But it is there. And it has its demands.

So, what is a database? Basically, it's a way to manage a BUNCH of information efficiently. By BUNCH, I mean BUNCH. As in, as much as you want. Megabytes? Gigabytes? Terabytes? Petabytes? Yumibytes? You got it!

With databases, it's fairly easy to store, look-up, update and delete information, without having to worry too much about things like running out of memory, which is nice.

Now, while databases tend to do this fairly efficiently, efficiency has its costs, and therefore it leaves it up to the database architect (or Django programmer) to tell it how to make it efficient. So... how do you tell a database to be efficient?

It's actually very simple, but before I get into it, I want to tell you a little bit about databases. Databases have tables (a.k.a "models" in Django), and each table has a bunch of columns ("fields" in Django), and a bunch of rows ("objects" in Django.) I'm going to use these terms interchangeably now just to throw you off. Now, because a table may have billions of rows, not all of them can be in memory at once. In fact, most of them remain in a file, and only when a particular row is fetched, does the database go to the right place in the file to read it. 

So far so good. But how does the database know where in the file that particular row resides? Does the database need to search the whole file to get to that row?

Obviously, the answer is not quite "yes", but not quite "no", either. :)

An index for your thoughts...

Lets imagine that you have a table called "people" with columns such as "first_name", "last_name", "date_of_birth", "city", and "gender". 
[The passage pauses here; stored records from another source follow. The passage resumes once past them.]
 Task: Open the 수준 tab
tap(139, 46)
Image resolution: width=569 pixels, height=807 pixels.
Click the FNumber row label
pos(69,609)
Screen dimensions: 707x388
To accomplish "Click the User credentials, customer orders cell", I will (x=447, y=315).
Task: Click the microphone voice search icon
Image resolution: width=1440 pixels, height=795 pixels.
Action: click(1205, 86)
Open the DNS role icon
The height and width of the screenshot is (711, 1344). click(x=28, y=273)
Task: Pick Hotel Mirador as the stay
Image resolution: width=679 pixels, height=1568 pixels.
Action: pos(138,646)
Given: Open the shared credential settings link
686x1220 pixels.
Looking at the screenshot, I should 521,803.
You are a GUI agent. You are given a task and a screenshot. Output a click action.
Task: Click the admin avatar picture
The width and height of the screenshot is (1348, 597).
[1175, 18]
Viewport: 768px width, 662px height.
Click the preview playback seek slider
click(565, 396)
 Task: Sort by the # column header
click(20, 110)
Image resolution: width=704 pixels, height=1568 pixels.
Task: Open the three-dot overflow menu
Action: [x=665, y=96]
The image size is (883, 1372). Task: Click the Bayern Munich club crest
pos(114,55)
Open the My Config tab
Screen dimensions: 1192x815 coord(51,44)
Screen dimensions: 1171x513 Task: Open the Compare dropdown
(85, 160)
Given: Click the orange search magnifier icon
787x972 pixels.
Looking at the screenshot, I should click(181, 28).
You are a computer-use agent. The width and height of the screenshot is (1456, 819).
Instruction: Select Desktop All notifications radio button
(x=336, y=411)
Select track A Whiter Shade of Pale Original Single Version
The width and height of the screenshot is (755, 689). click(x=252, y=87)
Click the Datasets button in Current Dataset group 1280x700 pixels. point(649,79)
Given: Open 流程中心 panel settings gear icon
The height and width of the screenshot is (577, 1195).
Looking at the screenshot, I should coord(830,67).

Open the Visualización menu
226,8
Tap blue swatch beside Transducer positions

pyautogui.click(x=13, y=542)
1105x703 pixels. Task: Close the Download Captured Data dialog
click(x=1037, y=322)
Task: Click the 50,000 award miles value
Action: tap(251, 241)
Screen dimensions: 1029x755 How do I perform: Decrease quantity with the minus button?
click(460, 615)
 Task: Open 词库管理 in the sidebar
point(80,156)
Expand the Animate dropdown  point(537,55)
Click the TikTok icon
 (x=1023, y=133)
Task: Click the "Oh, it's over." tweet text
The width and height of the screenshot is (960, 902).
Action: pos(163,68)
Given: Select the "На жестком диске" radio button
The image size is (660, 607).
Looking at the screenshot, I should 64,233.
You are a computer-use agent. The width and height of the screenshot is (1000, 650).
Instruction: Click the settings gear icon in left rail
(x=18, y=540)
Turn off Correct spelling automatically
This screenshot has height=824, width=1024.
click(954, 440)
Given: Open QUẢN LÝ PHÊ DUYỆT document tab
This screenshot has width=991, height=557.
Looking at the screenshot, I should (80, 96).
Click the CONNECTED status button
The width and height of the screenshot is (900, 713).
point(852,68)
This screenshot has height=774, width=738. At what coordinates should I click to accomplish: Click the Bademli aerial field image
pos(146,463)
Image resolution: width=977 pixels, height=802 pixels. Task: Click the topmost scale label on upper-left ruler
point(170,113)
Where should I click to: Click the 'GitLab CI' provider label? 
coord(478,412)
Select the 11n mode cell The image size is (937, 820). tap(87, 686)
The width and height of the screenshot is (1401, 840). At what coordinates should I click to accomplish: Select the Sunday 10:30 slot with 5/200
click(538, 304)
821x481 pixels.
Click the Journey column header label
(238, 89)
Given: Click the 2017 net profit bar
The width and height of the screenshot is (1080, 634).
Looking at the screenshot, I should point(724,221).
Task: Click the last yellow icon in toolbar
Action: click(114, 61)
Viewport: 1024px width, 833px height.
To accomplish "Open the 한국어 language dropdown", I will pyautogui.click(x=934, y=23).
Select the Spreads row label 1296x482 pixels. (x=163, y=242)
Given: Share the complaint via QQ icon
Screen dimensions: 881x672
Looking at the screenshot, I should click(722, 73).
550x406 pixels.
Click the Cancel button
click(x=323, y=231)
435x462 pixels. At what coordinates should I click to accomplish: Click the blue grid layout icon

To create such a table in Django, you need to specify a model, "People" with the mentioned fields.

Now imagine you have all the people of the world who ever lived in this table. And now you want to find out where "Ido Carmi" was born. So you do something like this in Django:

for p in People.objects.all():
    if p.first_name == "Ido" and p.last_name == "Carmi":
        print "DOB:", p.date_of_birth

Great! Except that if you do that, Django has to retrieve all the billions of rows from the file just so you can check (in Python) if that particular person is the one you are looking for. It will work, it will just be slow.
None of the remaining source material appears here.